I would prefer to check this in with repo directly if that makes sense. I can go ahead and do that, I need to calculate the center of thrust unless you already have then go for it. I've been developing a new model for my thesis that is for a custom racing drone that will likely remain closed source. In the future it would be valuable to have an accurate model for an off the shelf drone. The solo is probably fine but its a bad model to train for precision attitude control because its a clunky, unbalanced photography drone, so the user would need to take that into consideration developing their environment.

If you guys would use this for your R&D on Ubuntu we would have a single point of code for the infrastructure and it would make sure that GymFC works (most likely) the same on every machine.

I definitely think its valuable to provide the user with options for deployment such as Docker however our computing cluster at BU only supports Singularity so we dont have a use case for it at the moment.

But I can understand that it is also sometimes annoying to have to build the docker image on every change. However, there are some tricks to mitigate this and in practice this works quite well.

It may be easier to understand with a clearer picture of the new architecture. I'm working on finishing a preprint of the paper I can share with you so you can see how it might impact development with Docker.

wil3 commented 5 years ago

@MichaelManz I think it may be better to have a different script as the demo. Start sim doesnt send any control signals so you can't verify all the motor plugins are working. What about step sim and pass the value 1 1 1 1 at the command line for 100% thrust, then at least you'll see motors spin if everything is working.

MichaelManz commented 5 years ago

@wil3 New update: I pinned the version to gazebo 10.1 and Dart 6.7.0 as discussed.

It was necessary to compile Dart from source for these versions as you said. I moved the solo model update to PR https://github.com/wil3/gymfc-digitaltwin-solo/pull/1. Until this PR is merged the Dockerfile will clone from the PR's branch.

The demo's entry point is changed to step sim as suggested. The model's rotors are spinning if https://github.com/wil3/gymfc-aircraft-plugins/blob/master/src/gazebo_motor_model.cpp#L301 is uncommented. I could raise a PR this as well...
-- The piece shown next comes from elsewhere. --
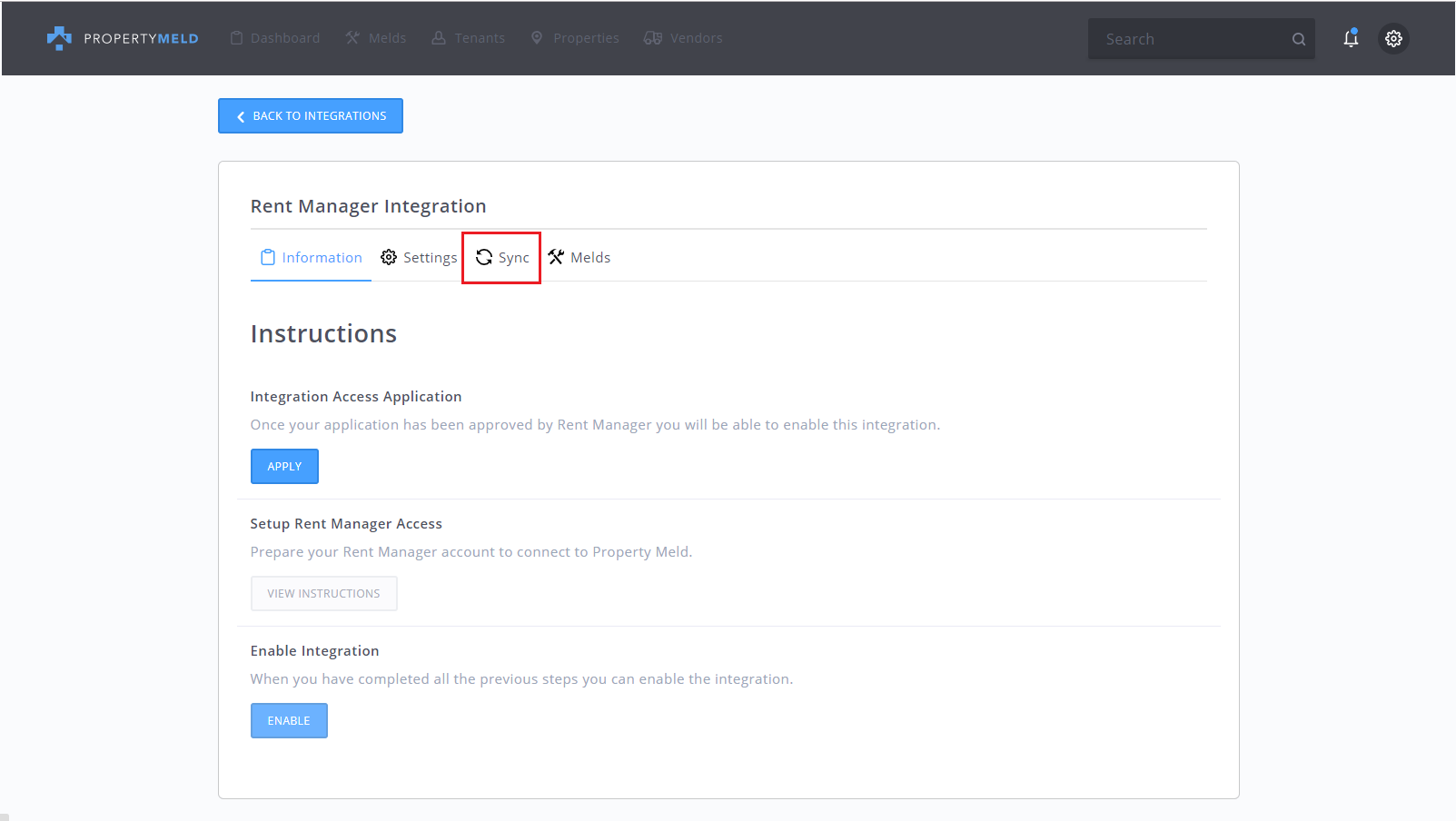Switch to the Settings tab label
1456x821 pixels.
point(430,258)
wil3 commented 5 years ago

Awesome, thanks! So about the aircraft-plugin repo...that is a port from PX4 SITL plugins however from some testing I found their default motor response model (using a first order filter) to be inaccurate. There is a discussion about it here, https://github.com/PX4/sitl_gazebo/issues/110#issuecomment-497716875.

The motors would not spin because the PID parameters in the SDF have not been added. By default it falls back to the first order filter which you enabled remove the comment. For this repo (since I dont know the proper motor response) I need to add back in the code to fall back to the filter if the PID isn't present.
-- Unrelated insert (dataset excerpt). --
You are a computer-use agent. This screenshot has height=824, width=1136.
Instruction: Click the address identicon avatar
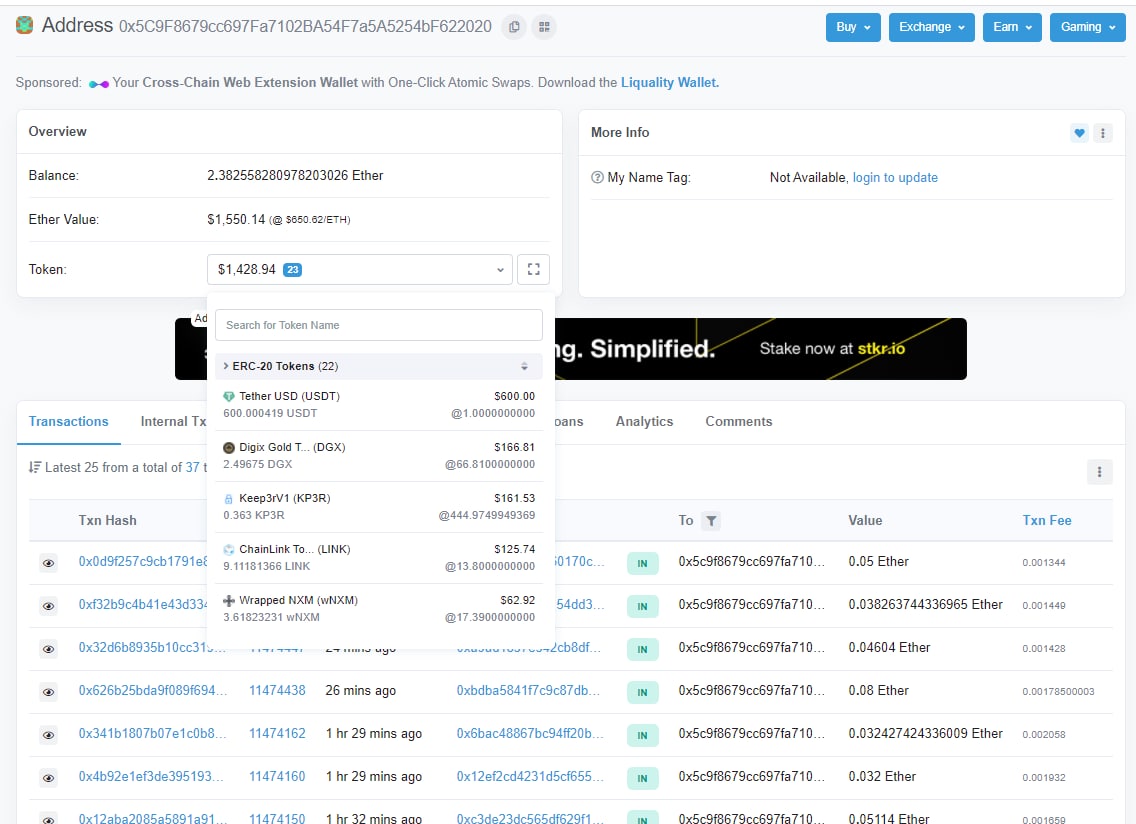pos(25,25)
wil3 commented 4 years ago

Hey @MichaelManz sorry I dropped the ball on this. I'd like to get this merged, since the solo model has not been validated would you be able to make this container more generic? I'd like to have this container decoupled from the aircraft model. Then it can be used, not only for a demo but also for testing and development.

As a first pass being able to mount a volume where the aircraft model exists and then doing a docker run with any of the test scripts would be awesome. Let me know if you have any bandwidth to work on this and I'll finish up the review of the PR.
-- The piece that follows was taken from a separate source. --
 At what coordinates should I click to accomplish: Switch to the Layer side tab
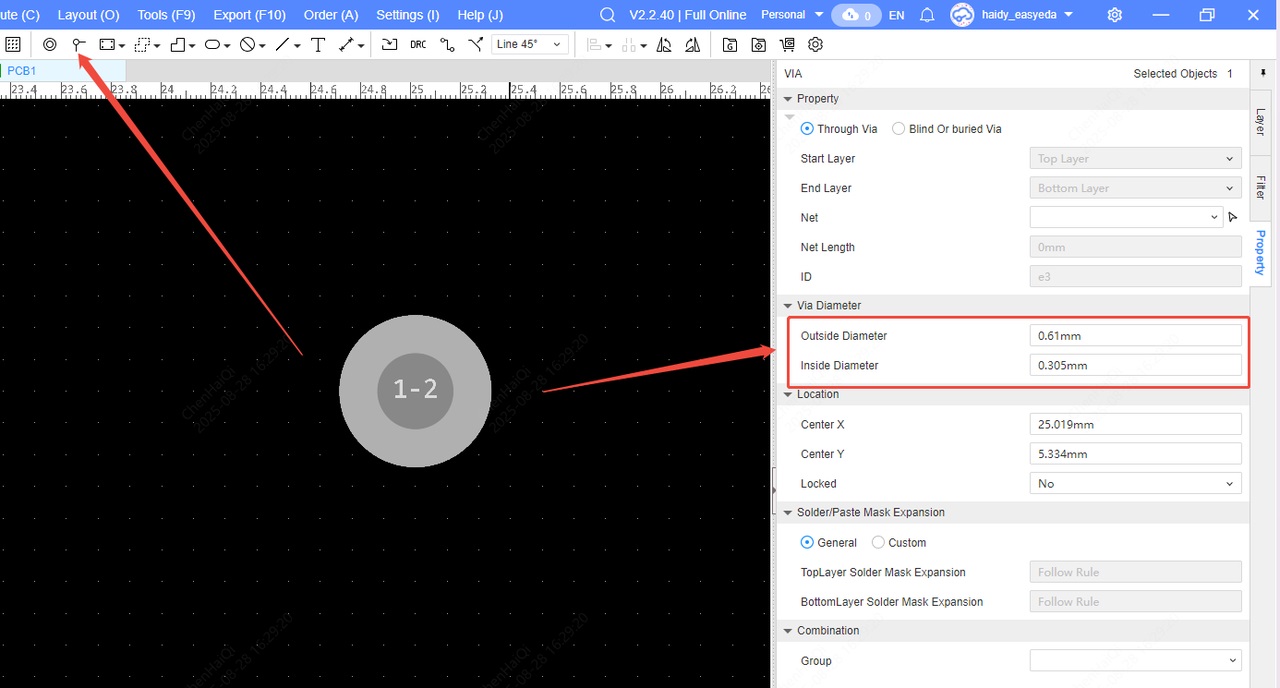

MichaelManz commented 4 years ago

Does not sound too difficult, I'll try to find time the next days 👌

MichaelManz commented 4 years ago

I made the change as discussed. I left the plugin compile because they need to compiled with ubuntu in order to work. I also changed the entry point so that any script can be called within the docker file.

wil3 commented 4 years ago

Just got done building the container, script seems to boot up ok however I'm unable to get the GUI to come up. I am running this on Ubuntu I'm guessing you've only tested it on osx? We may have to scope this PR to just an osx example and when I have time I can play with it more and possibly restructure the container as I discussed before to make this work with linux. Thank you again for your contribution and patience getting this merged.

Edit: I re-read and saw you are testing this in linux, is there something else that is needed for the GUI to work?

MichaelManz commented 4 years ago

@wil3 this should work with Ubuntu without problems. I did not test it though. Are you running a XServer on your host? and did you pass DISPLAY with your ip? And did you configure XServer to accept network connections outside from localhost? These are the most common pitfalls with this...

MichaelManz commented 4 years ago

Btw: the documentation says that it is tested only with MacOS.

wil3 commented 4 years ago

@all-contributors add MichaelManz for code, example, and infra

allcontributors[bot] commented 4 years ago

@wil3

I've put up a pull request to add @MichaelManz! :tada: